There Just Isn't Room for You

So for the past few years I have been a notorious online gamer. I have dozens of friends that I met on the Interwebz and I used to just rush right home and burst online, ignoring everything else around me to plug in and get the fix.

Some of you out there know what I'm talking about...

Well, far be it from me to say whether this is a positive or negative change, but of late I have lost interest in these MMO-type past times. I used to be a Guild Wars girl through and through, but I got my uber-rare armor and enough titles for a rainbow phoenix (happily named Fawkes), so there wasn't much there to keep me going. I switched to WoW for the boyfriend, but I was years behind the curve there. While I was plodding along trying to level, all the "cool people" were off raiding all day and all night and I got lonely and frustrated. I even tried arena-type games, like TF2 and, to some extent, Killing Floor, but those got old fast. Especially when you take into account how bad I am at the FPS genre in general. Regen, run in a quick circle, get ganked, *poof*, repeat. Yeah, not my thing. I'm not brutal enough.

Even now I still enjoy a great co-op game. Left 4 Dead remains my favorite go-to "group" game, though it gets a bit repetitive after awhile. And I absolutely adore Resident Evil 5, not only because the RE franchise will always have my heart, but because the way that you teamed up with a friend to play the entire original game (not some stupid co-op quest built separately) was to die for. If they would make more games like that, I would have all of them. In fact, if you know of any more like that, let me know!
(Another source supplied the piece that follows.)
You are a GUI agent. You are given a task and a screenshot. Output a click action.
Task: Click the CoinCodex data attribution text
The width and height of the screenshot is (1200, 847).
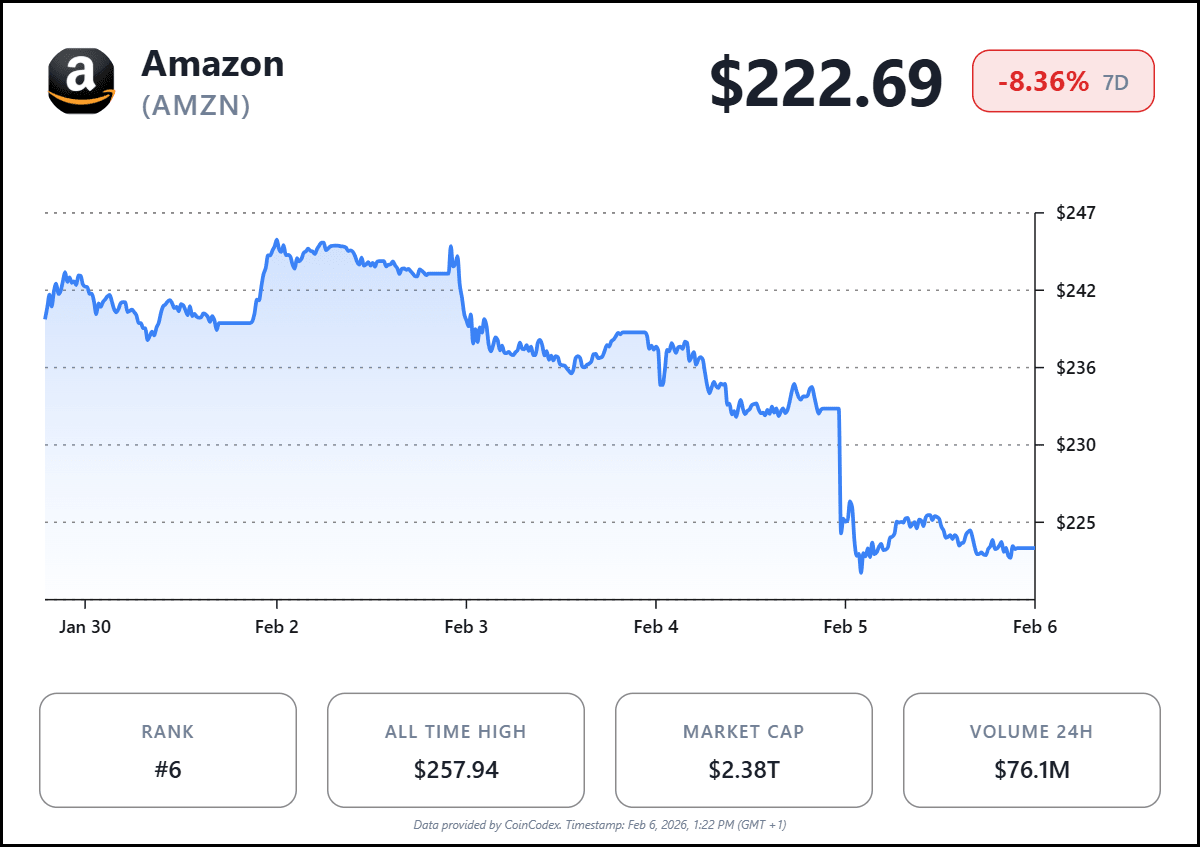600,825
All that being said, I find myself turning more and more to my huge list of single player pieces, and console gaming as a whole. I love console gaming. I like laying on my couch and holding my controller, rather than sitting at a desk or table with a mouse, feeling connected to my laptop. Plus, although my new laptop is absoposolutely fantastic, prior PC limitations left me feeling stuck when a 2-minute cut scene would jump and skip and I'd miss half the dialog. Most importantly perhaps, I enjoy that I can play single player games at my own pace. I'm a slower gamer, and with my Bean here running around I often have to get up and stop mid-crisis in game. It happens. I pause. I reload saves before I died while I was across the room. Stuff like that. And honestly, I'm far from the greatest gamer ever. I lack skill, and often relish in talking to every single character in every village or outpost in RPG and adventure type games. And side quests. I'm on them. All of them. And let's not even start on collectible items and achievements.

So you may be wondering, so what's the big deal? Well, remember those friends I mentioned? A lot of them miss me it turns out! Who'd have thunkit? I'm not even a good gamer, so in my mind, what is there to lose? But I get asked all the time to jump in on this, please make time for that, I've even been gifted games I don't have time to play - let alone any actual desire or interest to play - just to try to peak my interest.

Well, I guess my interest isn't there.

Right now, my gaming style is mostly solo. I feel bad, yes, I miss my friends (sometimes), but these are the games I want to play. Dragon Age has my heart, followed by Zelda and Fable and quite a few others. I'm sorry everyone. I do love you. There just isn't room for you right now.